The problem is that no one understands what you're asking.

If you're asking how the existence of a fundamental length or energy coincides with Lorentz invariance, the answer is "in a Lorentz invariant way". In other words to probe physics at the Planck energy, one needs a Lorentz invariant quantity with dimensions of energy (like the center of mass energy of a collision) to be of that size or larger.
 
I'm also wondering how does this mesh with relativistic effects and time progression?
Show off. ;)


This is going to have to wait until I have time for serious Universe contemplating. I sooo want to understand this. I know I can. Surely a lay language explanation is out there somewhere.

It isn't Plancks I don't get. It isn't the technical language. It's conceptualizing the structure. The balloon surface continuum I get. But that's 2D and it just doesn't cut it for me as a substitute for 3D continuum shape of the Universe if the Universe folds back on itself.

I understand how a black hole could evaporate. But how would it not have any information?

I get the gravity wave vs particle vs something else, and even tiny dimensions gravity might leak into that we can't see. But picturing the structure of more than 3 dimensions plus time eludes me.

THERE HAS TO BE STRUCTURE. IF THERE IS STRUCTURE, WE SHOULD BE ABLE TO MAKE A MODEL OF IT, not a substitute model like a 2D surface for a 3D surface.

I WANT PICTURES! I WANT A MODEL! :D
 
I thought the surface of a ball was considered 2D even though it's curved. Well if the universe was like a balloon along the inside then wouldn't that too be 2D?

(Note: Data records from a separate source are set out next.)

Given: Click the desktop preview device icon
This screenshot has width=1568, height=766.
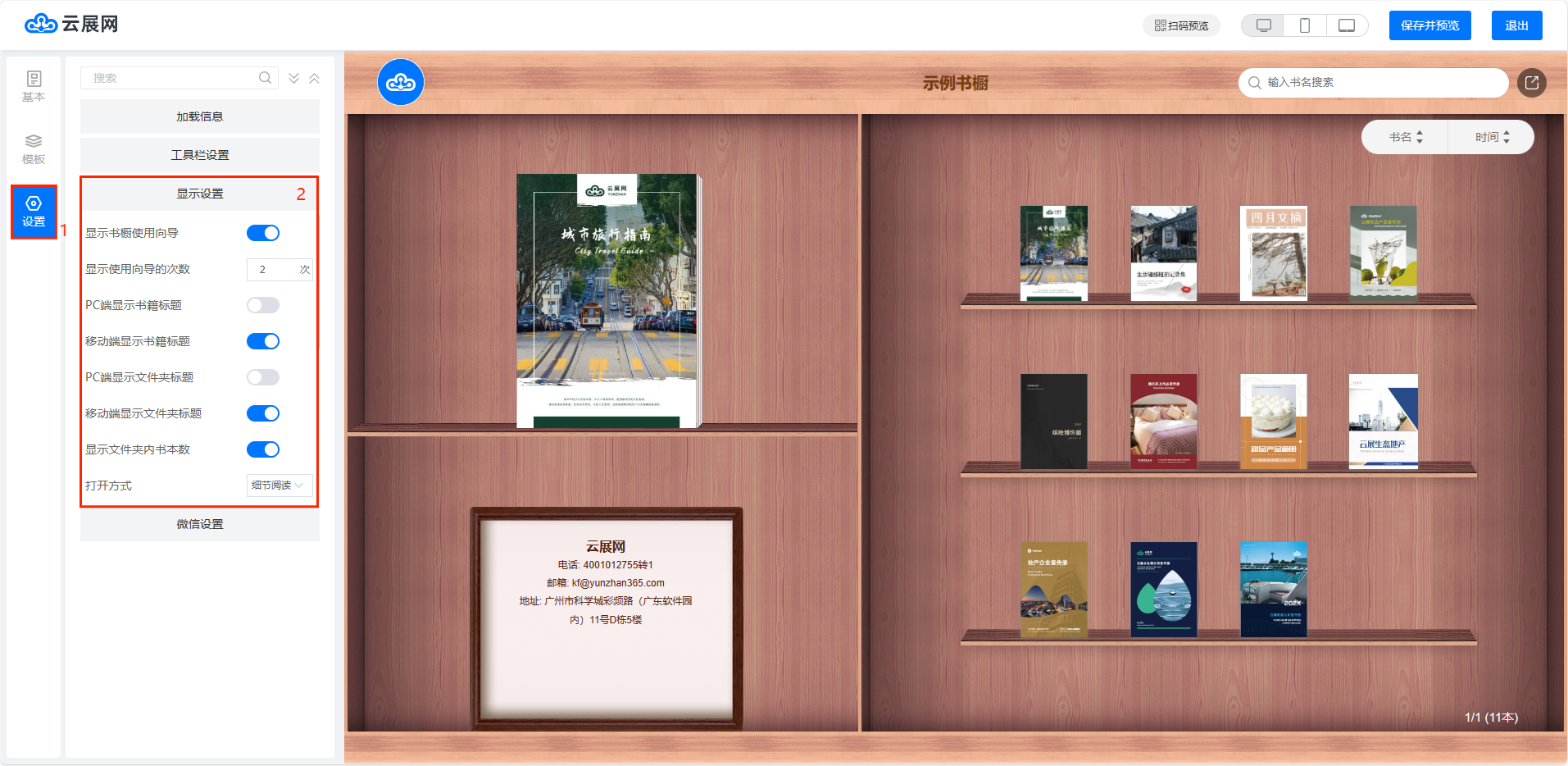Looking at the screenshot, I should point(1263,25).
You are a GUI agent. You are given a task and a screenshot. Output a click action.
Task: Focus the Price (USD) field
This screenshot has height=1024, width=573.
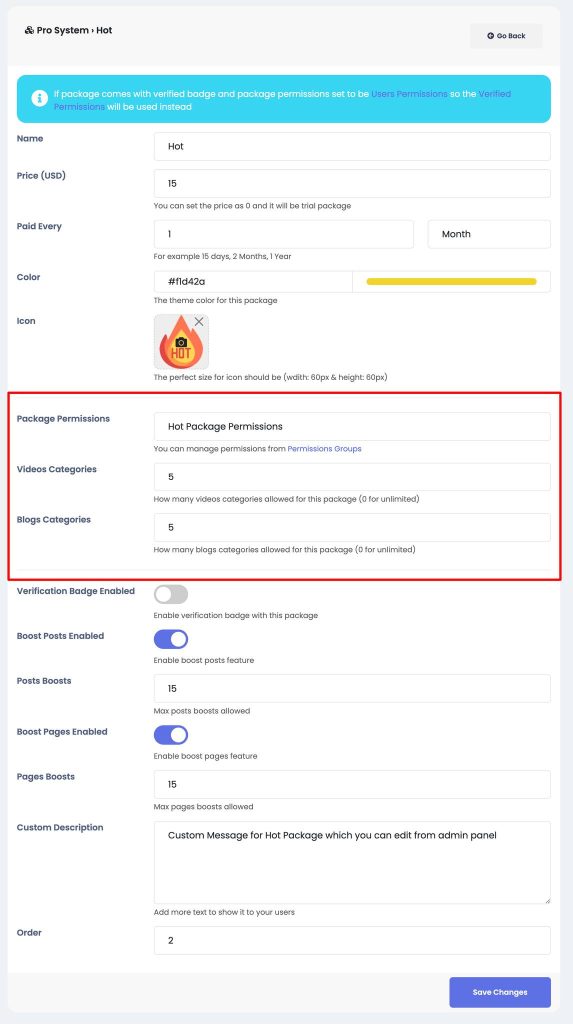click(352, 184)
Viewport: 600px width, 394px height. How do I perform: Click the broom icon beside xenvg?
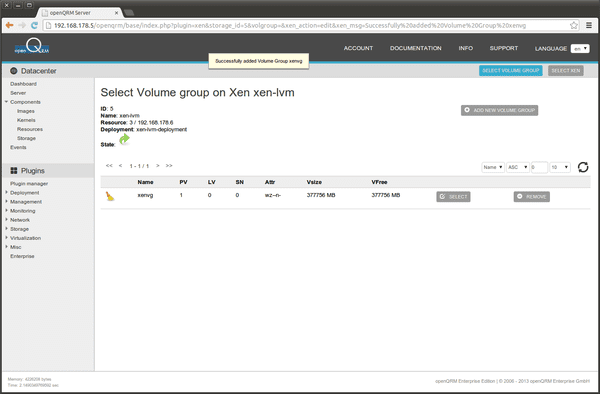pos(110,196)
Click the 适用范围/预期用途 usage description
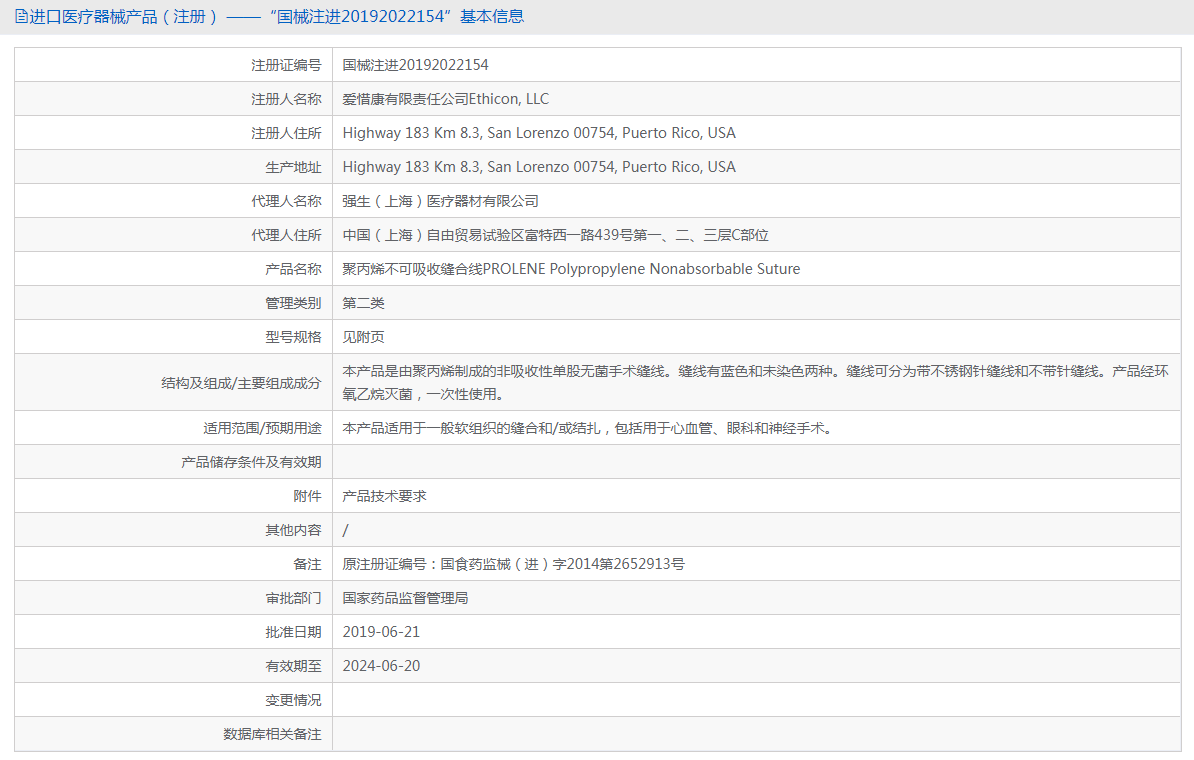Viewport: 1194px width, 760px height. (x=587, y=428)
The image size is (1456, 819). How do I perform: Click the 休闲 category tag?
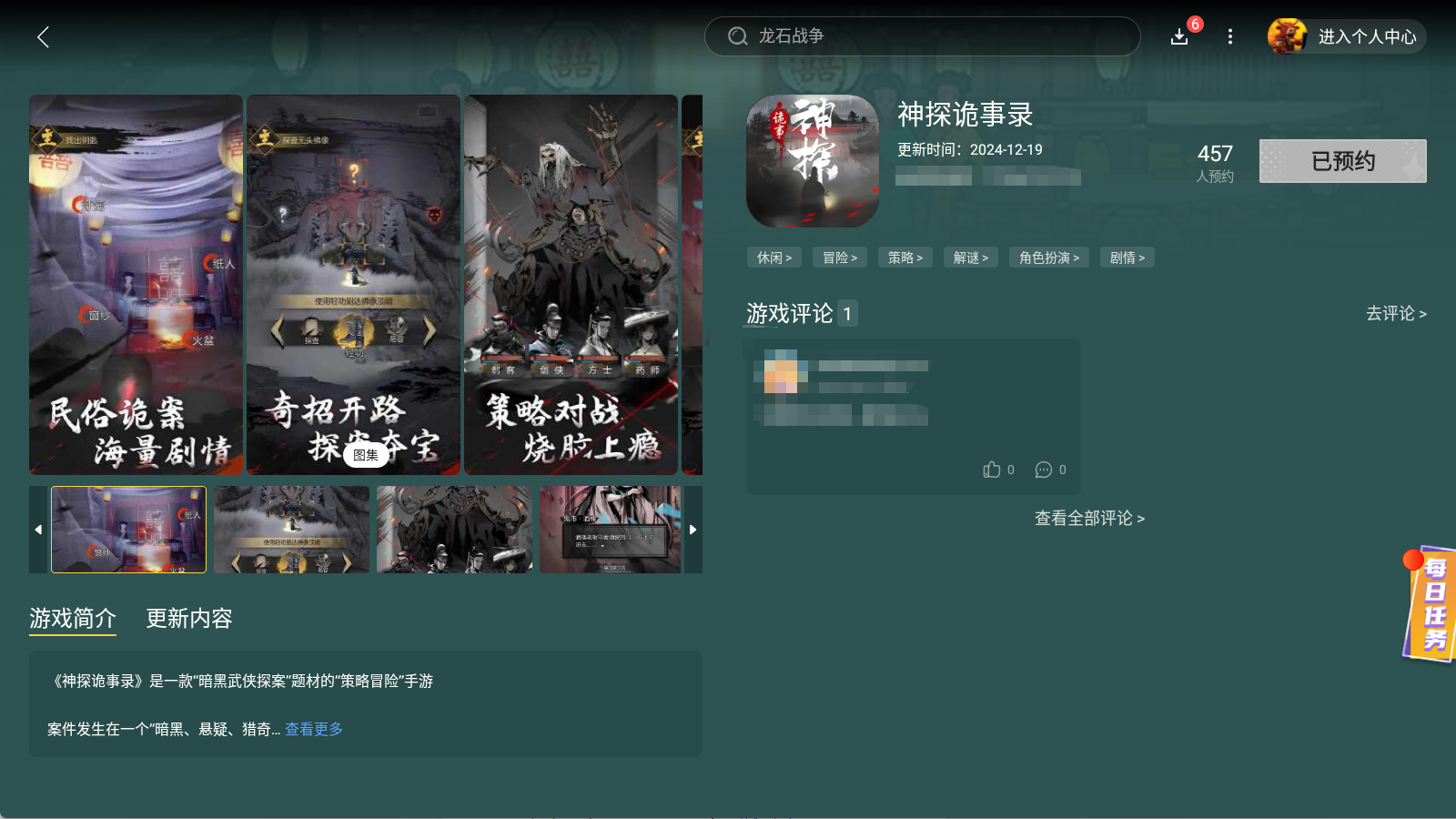point(773,258)
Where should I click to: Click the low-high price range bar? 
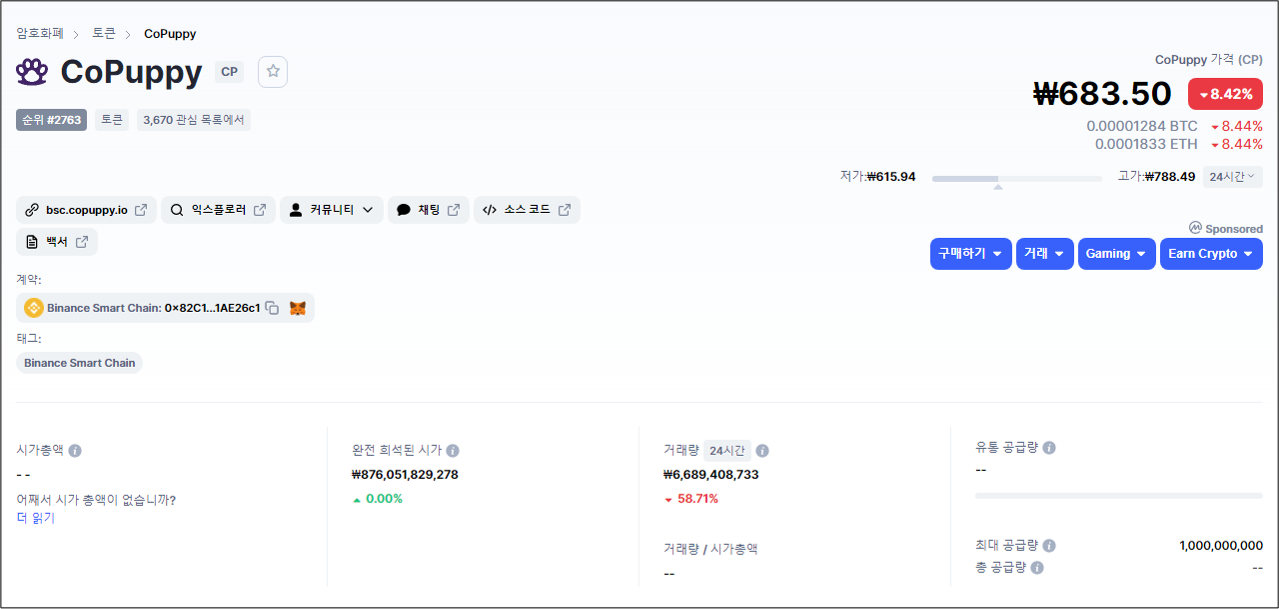[1016, 179]
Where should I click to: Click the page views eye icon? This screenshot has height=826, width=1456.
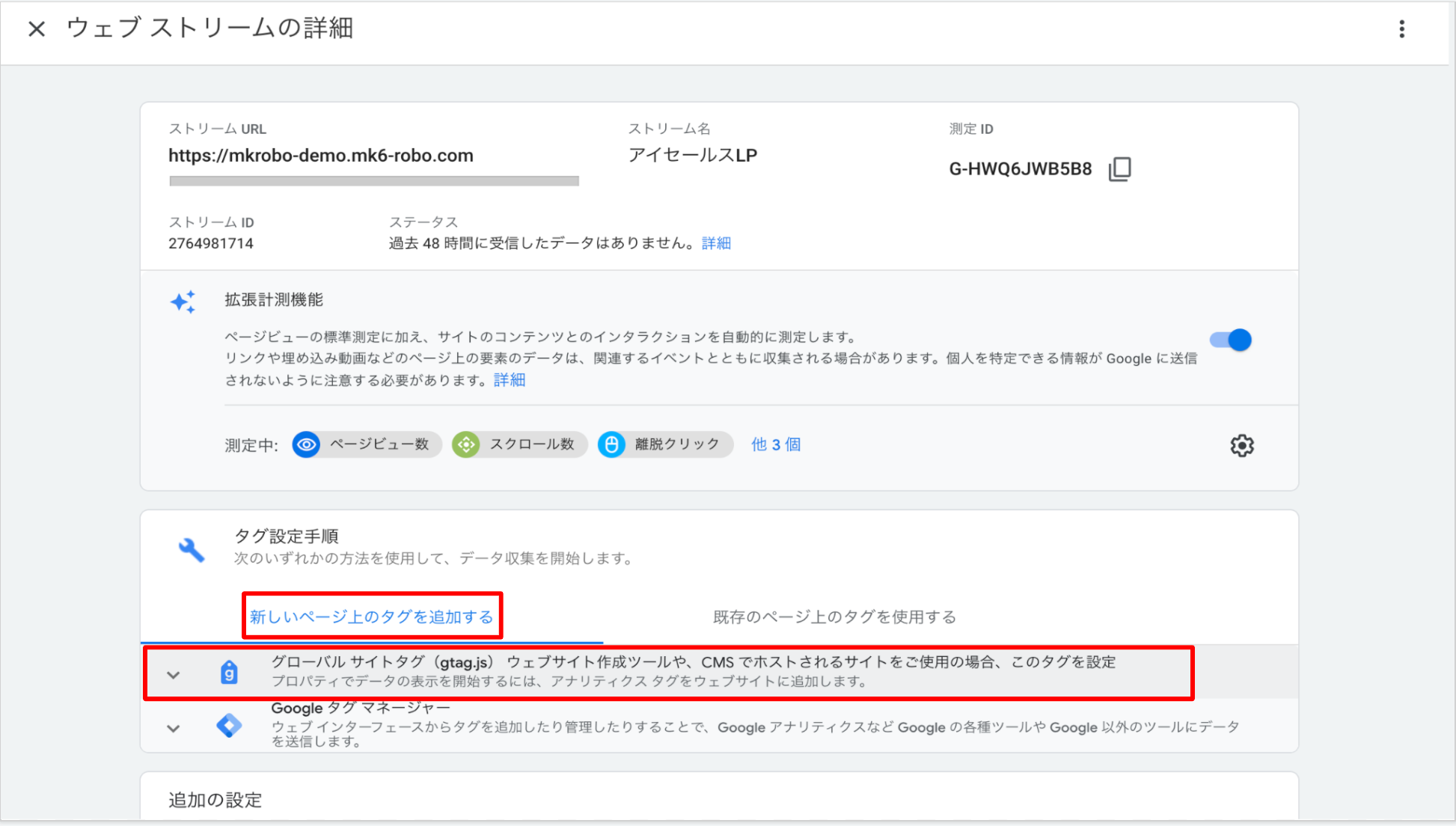(306, 444)
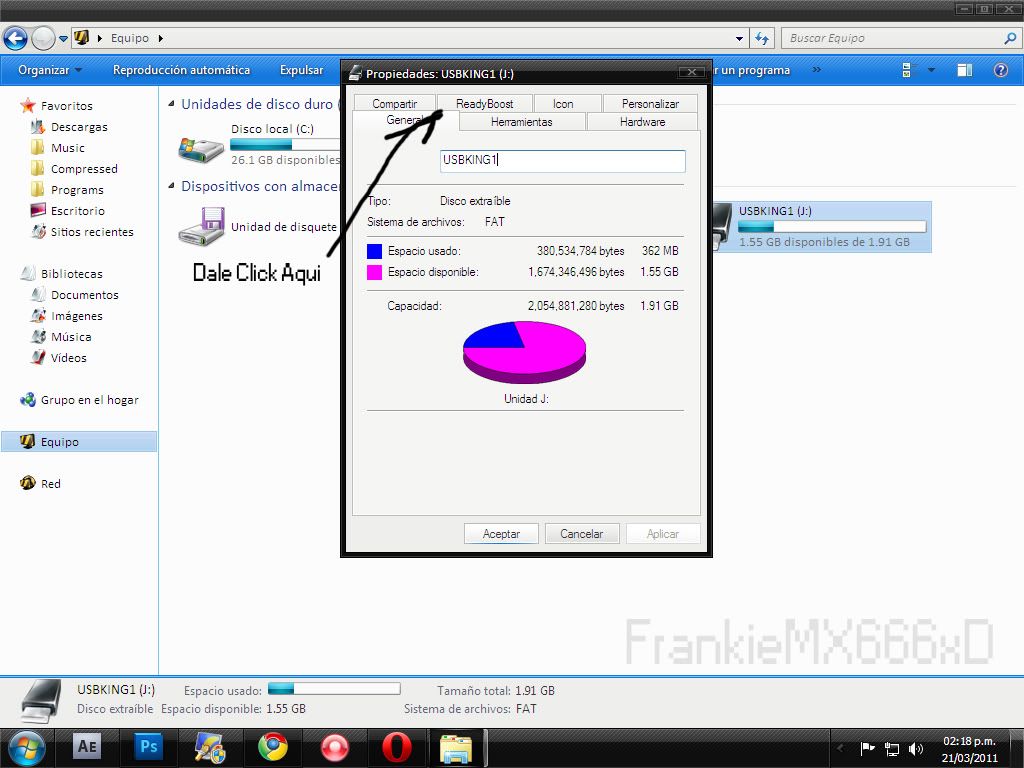
Task: Switch to the Herramientas tab
Action: 521,122
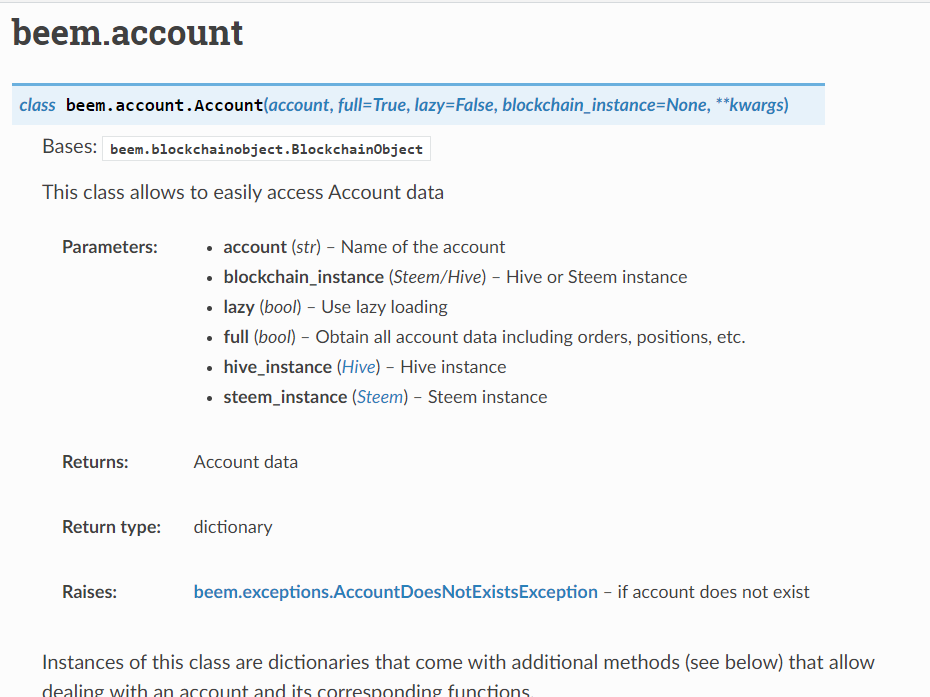Click blockchain_instance=None in class signature
Viewport: 930px width, 697px height.
click(x=604, y=105)
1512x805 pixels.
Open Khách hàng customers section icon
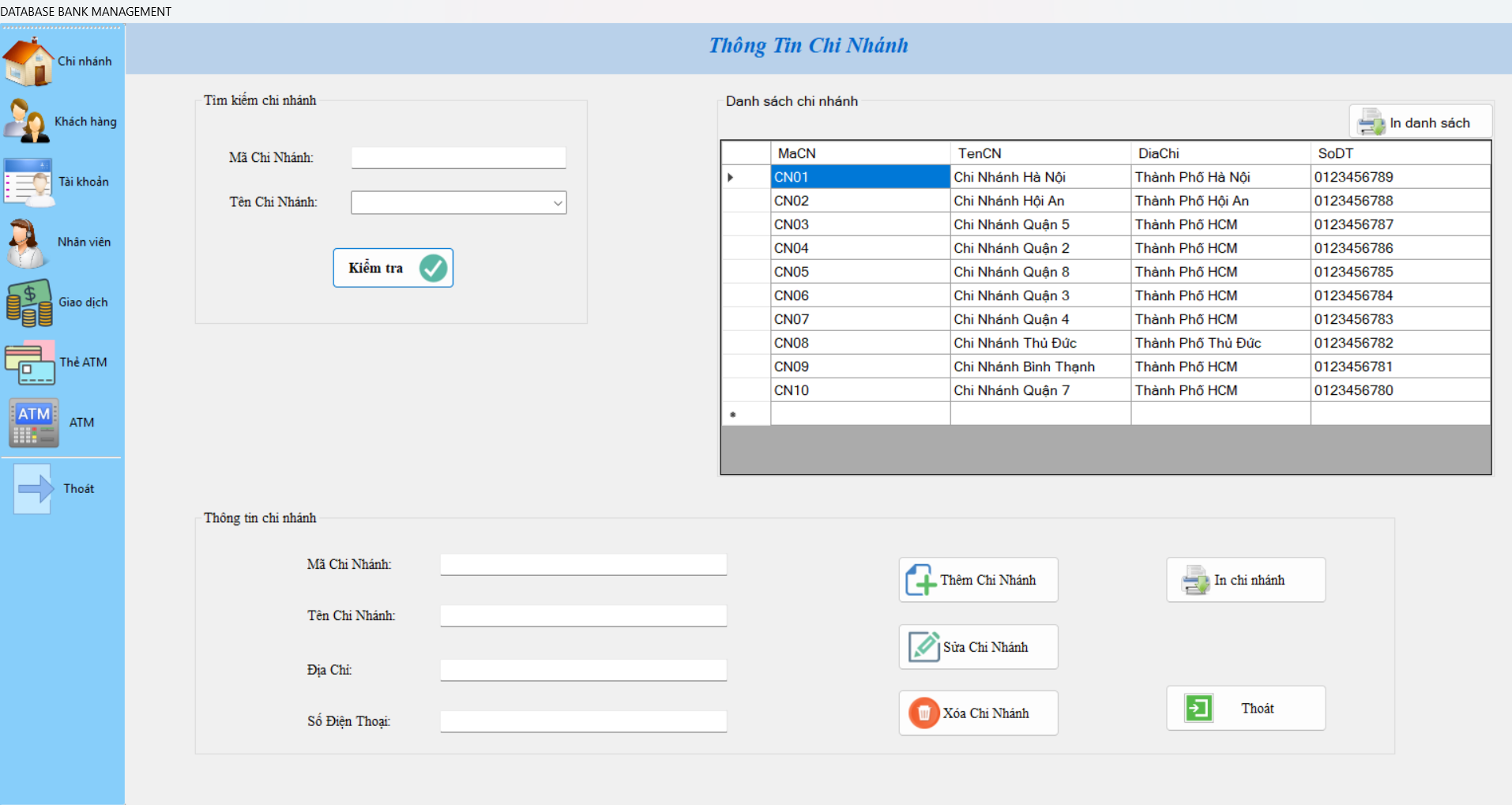pos(27,122)
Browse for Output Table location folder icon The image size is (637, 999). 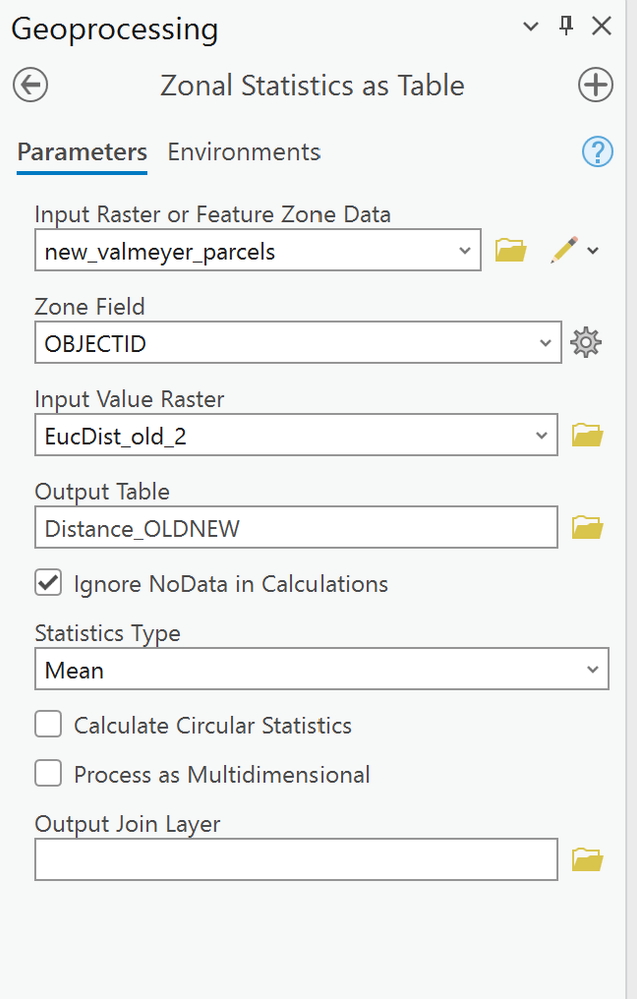click(587, 527)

I think there has to be care in elaborate simulations regarding the exact structure of the universe. (To avoid using too much computational capacity, avoiding the risk of simulating sentient beings on some of the planets in this universe -- it wouldn't be right for them, and wasting money and resources on projects that can be of more immediate concern).

More research performed using devices like GEO-600 will probably ultimately give us the answers that we seek.


INRM
 
The surface of a ball or balloon is 2D. But it is used as a model for the expanding 3 dimensions of the Universe. It doesn't quite cut it for my Universe contemplating.
 
The surface of a ball or balloon is 2D. But it is used as a model for the expanding 3 dimensions of the Universe. It doesn't quite cut it for my Universe contemplating.

Physics is a mathematical science. If you don't understand the math you can't truly understand the physics. But you can sometimes get an idea of it from analogies, and that's what the 2-sphere (that's the surface of a ball) is for - to help you gain some intuition about what a 3-sphere is.

As an example, on a 2-sphere if you draw a circle (a 1-sphere) around a point (the north pole, say) and then make the circle expand, after a while it reaches a maximum circumference (the equator). If you keep going it contracts down onto the antipodal point (the south pole) from the one you started at. Exactly the same goes from a 0-sphere (which is two points) on a 1-sphere.

Given that, it's pretty clear (and it's true) that on a 3-sphere, if you start with a 2-sphere centered on a point and expand it, after a while it reaches a maximum size, and if you keep going it contracts again onto a different point. Understand that fully and you've understood a lot of what there is to know about 3-spheres.